Supplied material START

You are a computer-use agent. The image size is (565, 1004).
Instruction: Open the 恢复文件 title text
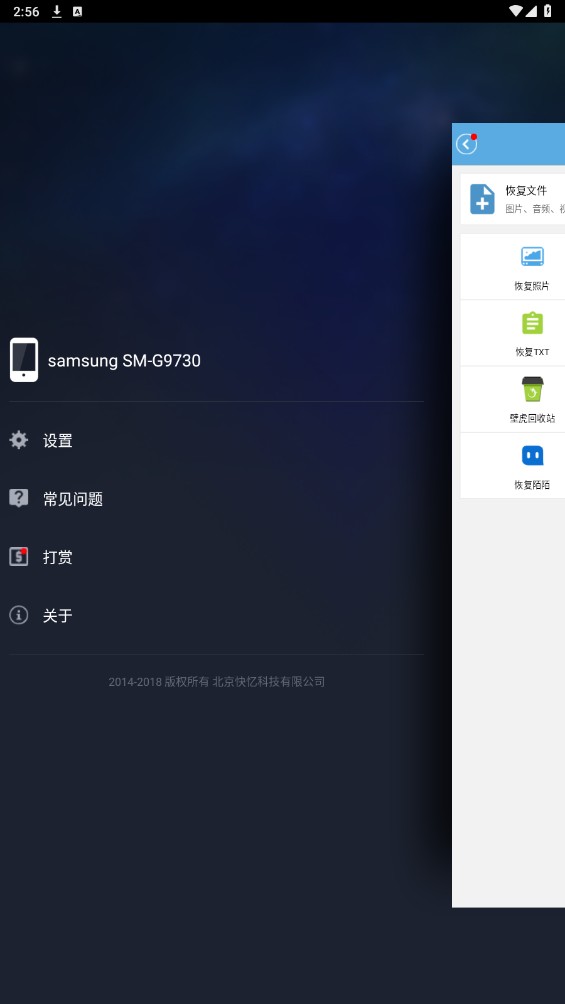[x=526, y=190]
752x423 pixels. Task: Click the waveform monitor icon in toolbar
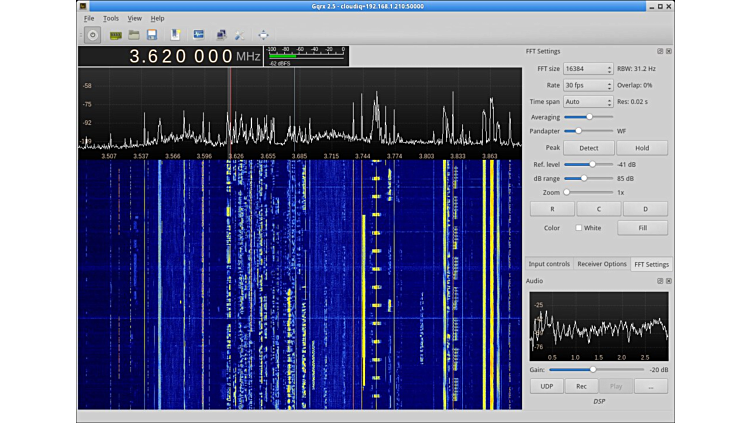(198, 35)
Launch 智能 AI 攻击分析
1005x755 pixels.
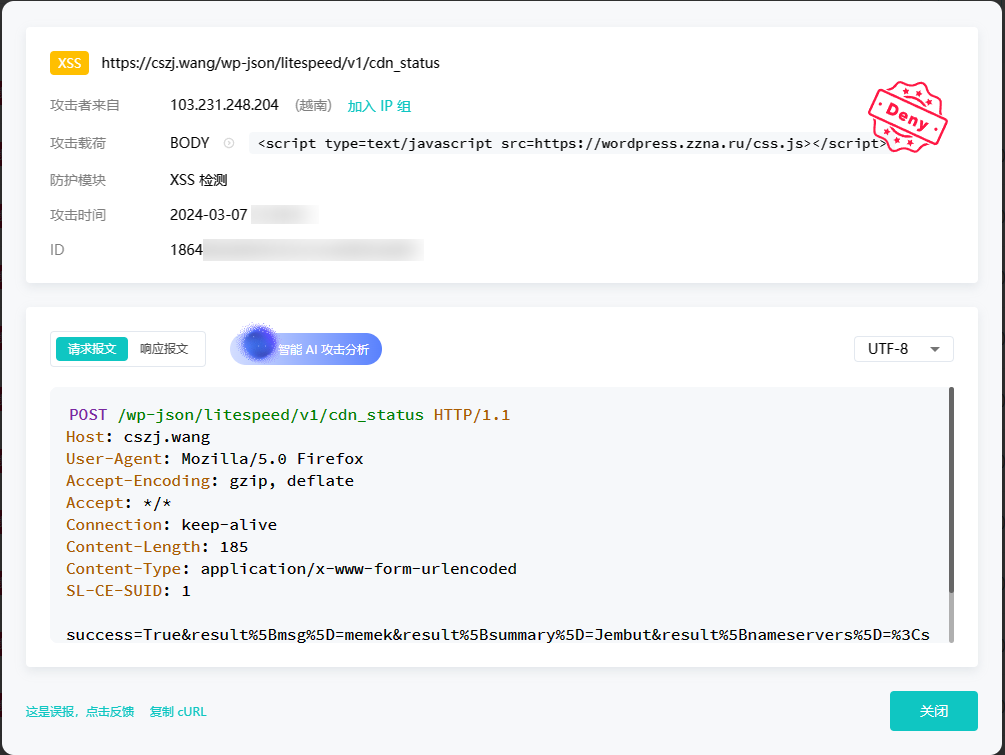(322, 350)
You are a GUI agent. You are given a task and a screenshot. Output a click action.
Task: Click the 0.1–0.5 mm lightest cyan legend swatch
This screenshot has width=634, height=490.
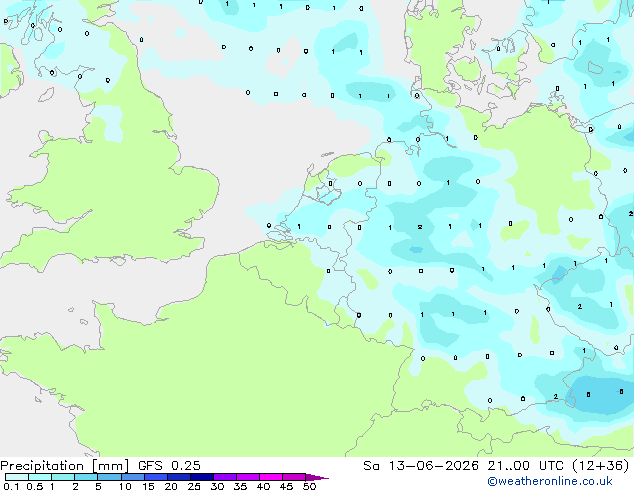point(17,477)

Supplied material END

* **Directions for this task**: Your reply must reproduce all of the entries exactly and contain no pictures.

* **Response to the exercise**:
You are a computer-use agent. The image size is (565, 1004).
Instruction: Open the 恢复文件 title text
[x=526, y=190]
752x423 pixels. Task: Click the waveform monitor icon in toolbar
(198, 35)
Launch 智能 AI 攻击分析
1005x755 pixels.
(322, 350)
You are a GUI agent. You are given a task and a screenshot. Output a click action.
Task: Click the 0.1–0.5 mm lightest cyan legend swatch
This screenshot has width=634, height=490.
point(17,477)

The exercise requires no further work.